Ce nom peut paraître étrange mais c’est le vrai nom de l’artiste sculpteur rencontré dans son atelier de travail à Kpalimé (Togo).
Anani Allah, puisqu’il s’agit de lui, est un sculpteur originaire de la grande ville de Kpalimé.
Dans son atelier de travail Anani ne sculpte pas comme les autres qui le font d’habitude à base d’un tronc d’arbre ou avec de l’argile ou encore du sable de mer mouillé.
Contrairement à ces sculpteurs, « Ana » comme le surnomme ses fans utilise des boîtes de conserve hors d’usage, des fers rouillés, des bidons d’huile, des chaussures méconnaissables et des vêtements usés pour extérioriser ses sentiments.

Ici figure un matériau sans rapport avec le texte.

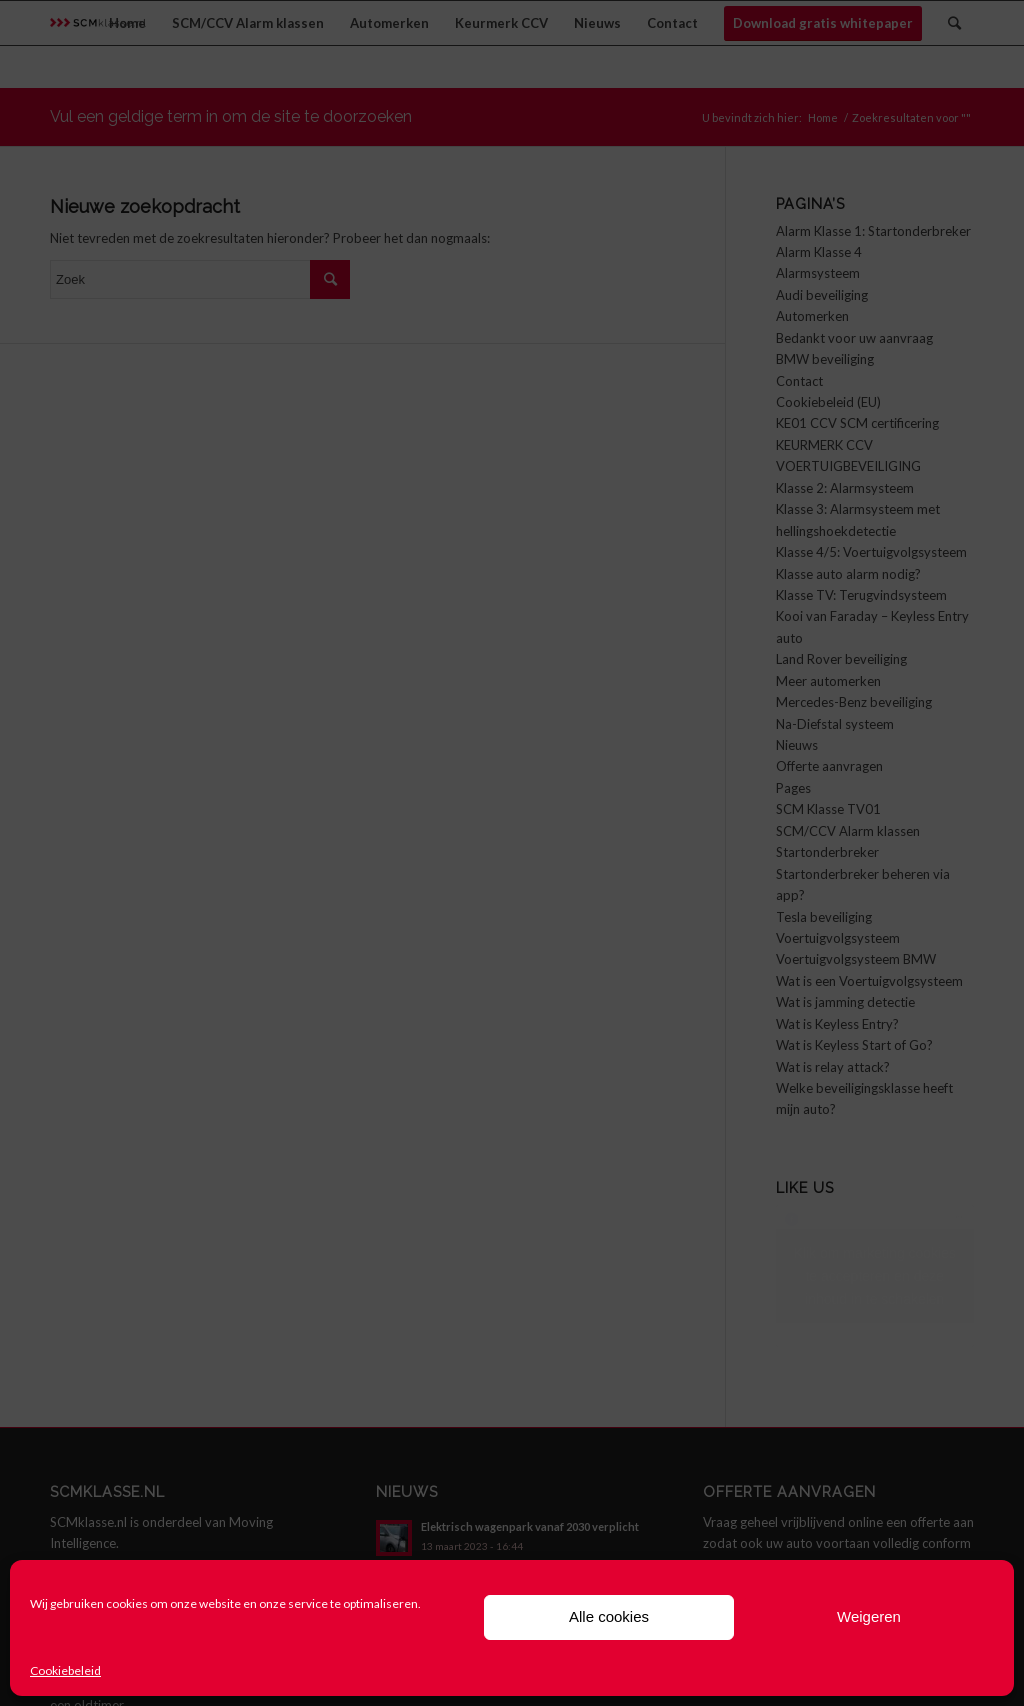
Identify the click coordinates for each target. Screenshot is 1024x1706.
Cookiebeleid (65, 1670)
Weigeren (869, 1616)
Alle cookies (609, 1616)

« Mes productions découlent de plusieurs thèmes à savoir l’amour, l’esclavage, la protection de l’environnement, la liberté d’expression, les violences, sur toutes ses formes, commises sur les femmes, d’une part, sur les enfants en général et sur les petites filles en particulier, d’autre part. Très souvent il m’arrive de dénoncer au travers de mes œuvres la prostitution, le trafic des enfants, le banditisme », a déclaré Anani.
Sur la question « pourquoi avoir choisi cette manière particulière de faire la sculpture ? », Anani a laissé entendre que c’est également une façon pour lui de se démarquer de ce que lui-même appelle « du déjà vu et connu ».
« Ce qui est évident est que dans le domaine des Arts, chaque artiste veut copier les règles standards. C’est ce qui fait qu’il y a trop de monotonie et de redondance. Moi, j’ai voulu par ce choix faire ressortir le style qui m’est propre. Au début, les gens me regardaient bizarre, mais cela ne m’a pas surtout découragé. J’ai continué et aujourd’hui je puis avouer qu’ils m’admirent », a expliqué Anani.
Et d’ajouter : « Le style c’est l’homme. Si tous les artistes sculpteurs veulent produire les mêmes choses, je me demande où se trouve encore le vrai sens du concept « création ». Seul ce sens peut guider les artistes à produire différemment ».